Now, I used lift free weights; squatting, deadlifting, bent over rows, cable flys etc but I stopped once I got injured and have found that I save time by using the controlled weights. Time I need to save to fit in studying and things, but body weight or free weights are great ways of developing strong, lean muscles too. A key thing to be aware of with controlled weights however is that you don’t plateau. You’ve got to move out your comfort zone and increase the weights to see a difference and improve toning!

As always though, if you’re unsure about anything ask instructors and trainers. It can be very dangerous if you start lifting without proper technique, even using the controlled weights.
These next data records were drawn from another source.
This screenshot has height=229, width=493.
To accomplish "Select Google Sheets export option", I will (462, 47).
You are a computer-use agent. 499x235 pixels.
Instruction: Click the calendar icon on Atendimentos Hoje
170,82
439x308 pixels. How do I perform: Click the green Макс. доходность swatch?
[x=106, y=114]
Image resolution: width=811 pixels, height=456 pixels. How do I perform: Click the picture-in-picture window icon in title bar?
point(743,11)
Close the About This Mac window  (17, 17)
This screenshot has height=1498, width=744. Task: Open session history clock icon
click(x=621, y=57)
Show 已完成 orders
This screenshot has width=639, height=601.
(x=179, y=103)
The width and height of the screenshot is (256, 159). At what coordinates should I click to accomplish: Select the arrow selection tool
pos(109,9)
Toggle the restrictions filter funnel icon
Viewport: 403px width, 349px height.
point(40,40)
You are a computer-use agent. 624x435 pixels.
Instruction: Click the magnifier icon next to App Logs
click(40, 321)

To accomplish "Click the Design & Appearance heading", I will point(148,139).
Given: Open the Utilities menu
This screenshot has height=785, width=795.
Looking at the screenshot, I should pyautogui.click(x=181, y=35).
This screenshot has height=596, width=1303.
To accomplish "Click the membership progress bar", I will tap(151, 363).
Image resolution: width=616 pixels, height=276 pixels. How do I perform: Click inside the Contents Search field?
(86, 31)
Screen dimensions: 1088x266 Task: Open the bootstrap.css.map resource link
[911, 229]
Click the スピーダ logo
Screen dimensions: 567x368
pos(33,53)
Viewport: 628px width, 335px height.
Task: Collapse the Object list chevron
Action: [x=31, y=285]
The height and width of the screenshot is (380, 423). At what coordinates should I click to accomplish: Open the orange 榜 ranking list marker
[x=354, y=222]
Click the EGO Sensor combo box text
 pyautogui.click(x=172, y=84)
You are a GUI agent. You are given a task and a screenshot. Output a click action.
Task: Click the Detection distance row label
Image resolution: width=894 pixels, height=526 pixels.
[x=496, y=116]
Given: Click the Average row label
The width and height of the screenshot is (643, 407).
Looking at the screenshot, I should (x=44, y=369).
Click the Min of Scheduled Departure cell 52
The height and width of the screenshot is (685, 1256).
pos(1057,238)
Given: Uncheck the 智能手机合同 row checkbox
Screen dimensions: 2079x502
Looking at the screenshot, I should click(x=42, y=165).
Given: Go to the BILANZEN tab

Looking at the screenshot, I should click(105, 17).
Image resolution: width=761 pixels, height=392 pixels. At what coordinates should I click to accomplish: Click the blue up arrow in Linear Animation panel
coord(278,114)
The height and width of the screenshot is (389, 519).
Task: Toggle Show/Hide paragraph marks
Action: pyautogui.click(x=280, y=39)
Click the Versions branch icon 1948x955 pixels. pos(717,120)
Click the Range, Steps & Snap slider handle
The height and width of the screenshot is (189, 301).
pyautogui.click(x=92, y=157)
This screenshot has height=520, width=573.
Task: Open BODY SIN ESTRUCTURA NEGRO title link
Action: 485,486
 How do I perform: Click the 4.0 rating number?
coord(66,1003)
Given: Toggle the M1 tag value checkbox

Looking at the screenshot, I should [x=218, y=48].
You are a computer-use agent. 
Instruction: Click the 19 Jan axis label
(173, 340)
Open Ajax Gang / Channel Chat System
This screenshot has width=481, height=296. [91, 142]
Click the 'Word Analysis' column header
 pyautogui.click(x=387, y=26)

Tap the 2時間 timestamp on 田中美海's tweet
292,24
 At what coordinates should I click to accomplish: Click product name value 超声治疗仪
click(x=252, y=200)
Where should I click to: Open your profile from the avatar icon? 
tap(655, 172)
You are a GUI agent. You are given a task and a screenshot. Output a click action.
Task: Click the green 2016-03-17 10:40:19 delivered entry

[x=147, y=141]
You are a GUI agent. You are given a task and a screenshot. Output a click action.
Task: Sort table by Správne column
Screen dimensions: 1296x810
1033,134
If it’s your first time, don’t go for what you think you can lift, go a couple of kilos below that, make sure you’ve nailed the technique, then focus on lifting more. Practice makes perfect.

If you become super serious about weight training and do it often, also make sure you’re packing the protein to maintain muscles and aid recovery. I currently use My Protein Chocolate Smooth Impact Whey. It comes in a fantastic range of flavours and students get 10% if they go through My Student Beans and have an active University account.

So that’s it! Weights are a great way to mix up a workout as well. I alternate between a cardio day and a weights day to keeps things interesting. Tomorrow will be a weights day for example. It breaks up the monotony of cardio, and since doing solid cardio got me in trouble last year it has helped me put on weight. However, I’ll admit I’ve lost too much again, but I’m working on sorting that. Packing my protein and healthy fats!

I’ll make sure to do a post about body weight exercises soo for those who don’t use a gym.

Have a great week everyone!

Gym Bug

P.S Any machines names you didn’t know, check out Technogyms list of products to see photos, my gym (and many, many others) stock their products, so it’s likely you’ll have access to similar machines at your gym.